Tuesday, October 16, 2018

Get to now your control barriers

When you are working with very young children and art making your control barriers can pop up and limit what you feel you can do.
I would describe a control barrier as a natural fustration that is linked with your upbringing and your experiences in art.

I think they are quite historic, and i think the better we can identify them, then we can challenge ourselves to stop letting them take over the experience.

My art barrier was always wasting paint, it comes from never having paint at home, not the kind you can tip from a bottle, so to see someone waste this resourse i personally never had any experiences with as a child made it very difficult for me to see wastage.

But i have worked on it and made ways to accept and teach children that do not think about wastage.
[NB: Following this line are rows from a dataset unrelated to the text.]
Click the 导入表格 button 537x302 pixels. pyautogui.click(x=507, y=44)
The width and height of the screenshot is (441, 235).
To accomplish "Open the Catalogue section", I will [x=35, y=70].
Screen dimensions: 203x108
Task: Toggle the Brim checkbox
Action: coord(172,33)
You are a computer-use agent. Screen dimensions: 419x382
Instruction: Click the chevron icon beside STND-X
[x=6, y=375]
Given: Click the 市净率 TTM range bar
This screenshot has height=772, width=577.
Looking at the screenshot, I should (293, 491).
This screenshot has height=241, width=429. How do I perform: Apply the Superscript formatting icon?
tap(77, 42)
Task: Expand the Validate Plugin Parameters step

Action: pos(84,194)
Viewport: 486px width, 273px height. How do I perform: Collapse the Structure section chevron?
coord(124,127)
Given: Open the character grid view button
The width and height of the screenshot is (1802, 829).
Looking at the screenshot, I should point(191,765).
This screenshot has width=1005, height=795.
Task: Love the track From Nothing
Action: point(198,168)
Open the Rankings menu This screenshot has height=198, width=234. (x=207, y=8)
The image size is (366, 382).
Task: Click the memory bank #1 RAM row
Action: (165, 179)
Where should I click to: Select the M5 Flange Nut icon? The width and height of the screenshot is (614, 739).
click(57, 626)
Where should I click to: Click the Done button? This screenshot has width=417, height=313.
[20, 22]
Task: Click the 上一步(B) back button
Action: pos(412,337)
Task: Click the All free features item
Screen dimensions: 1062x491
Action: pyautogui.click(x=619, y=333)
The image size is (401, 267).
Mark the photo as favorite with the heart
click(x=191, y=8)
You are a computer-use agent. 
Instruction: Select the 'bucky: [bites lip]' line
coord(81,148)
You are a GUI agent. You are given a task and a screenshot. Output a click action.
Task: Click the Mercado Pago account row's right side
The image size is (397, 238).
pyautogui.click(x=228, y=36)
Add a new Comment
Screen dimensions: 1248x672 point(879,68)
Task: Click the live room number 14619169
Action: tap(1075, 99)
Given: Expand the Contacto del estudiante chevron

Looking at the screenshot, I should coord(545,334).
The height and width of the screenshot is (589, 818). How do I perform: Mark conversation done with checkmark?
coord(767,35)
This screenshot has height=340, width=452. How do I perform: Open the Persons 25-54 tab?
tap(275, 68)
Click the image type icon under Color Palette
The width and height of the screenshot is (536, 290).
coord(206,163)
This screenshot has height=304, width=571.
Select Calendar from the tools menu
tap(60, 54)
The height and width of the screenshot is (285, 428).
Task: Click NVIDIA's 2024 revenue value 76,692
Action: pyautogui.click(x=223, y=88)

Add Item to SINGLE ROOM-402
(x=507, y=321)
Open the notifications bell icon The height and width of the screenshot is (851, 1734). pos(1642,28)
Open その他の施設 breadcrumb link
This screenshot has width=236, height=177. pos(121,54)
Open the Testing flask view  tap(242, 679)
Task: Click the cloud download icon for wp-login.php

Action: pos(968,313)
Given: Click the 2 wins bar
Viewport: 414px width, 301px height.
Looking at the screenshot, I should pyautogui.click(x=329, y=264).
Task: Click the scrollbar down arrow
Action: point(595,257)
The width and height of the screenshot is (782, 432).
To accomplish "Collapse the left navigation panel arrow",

In the past i might have stopped children in there tracks and sent them away, completely stopping the first experiences because of my problem.
What i should have been focussing on was children's facial expressions, children's concentration and children's involvement because this was all there in a tipping momment.

Now i teach printmaking, for what can be tipped and poured can be transfered and absorbed, you just need the right materials.
All good art stations should have a range of sponges handy.
Then there is the follow through of learning, if that is an interest set it up, just last week i noticed that the eye droppers are difficult to use if you have not had much practise so i put different dyes in the water trough in jars and invited children to a practise session.
For older children i like to make some rules, such as you can not change the colours in the tall jars, but you can make your own colours in the short jars.
For infants and toddlers no rules apply, different ages different experimental processes.
Now you might think that this opens up the opportunity for chaos at the art table next time you get them out, but it has the opposite effect, it enforces different situations and different techniques and helps children to think about the difference in situations.

It helps children to realise that some prefer a dry work station, so they need to move to an area or space on the table where others are happy for a wet surface.
I believe it all comes down to divergent thinking and knowing your limits, understanding your limits, teaching your limits, but learning to be flexible with your limits.
Give the control to our children, it is there education, it is there chance to be able to make mistakes and learn how to correct them, powder paints are a fantastic resourse for children to learn about water consistancy and mixing, let them choose if they will make them runny or thick.
True artists are skilled at finding new ways to use the same materials, that is what makes us notice art in the first place, it is the wow factor, and it makes you think and feel differently about a piece of art.
It is the thinking factors we need to be on board with to understand how artists get there pieces.
Children have this natural curiosity and perhaps we have been teaching them to unlearn it.
Teachers may be the ones that have it wrong.

Here are some great photos of a session at Play and Learn in Clarks Beach.
Our medium was the tempura blocks.


Now these blocks are amazing, one of my favourites to use with children, but do we get all uptight about how to use them, because i have to say they are not really appreciated in my setting and i am on a mission to change that.
So lets get experimental i say, lets get playful, lets discover the true potential of all the colour potentials of these paints.


How do we do that, in this setting we add water, we allow tipping, rubbing, we offer brushes without the expectation they will be used, we offer absorbant rollers that will not crush the materials.
Why? because the best discoveries come from trying materials out with no expectations.

It is easy enough to go and get a dry piece of paper if you decide you want to try out the colours away from the experimental, but if you just offer one way to try, half the time these resourses sit unused.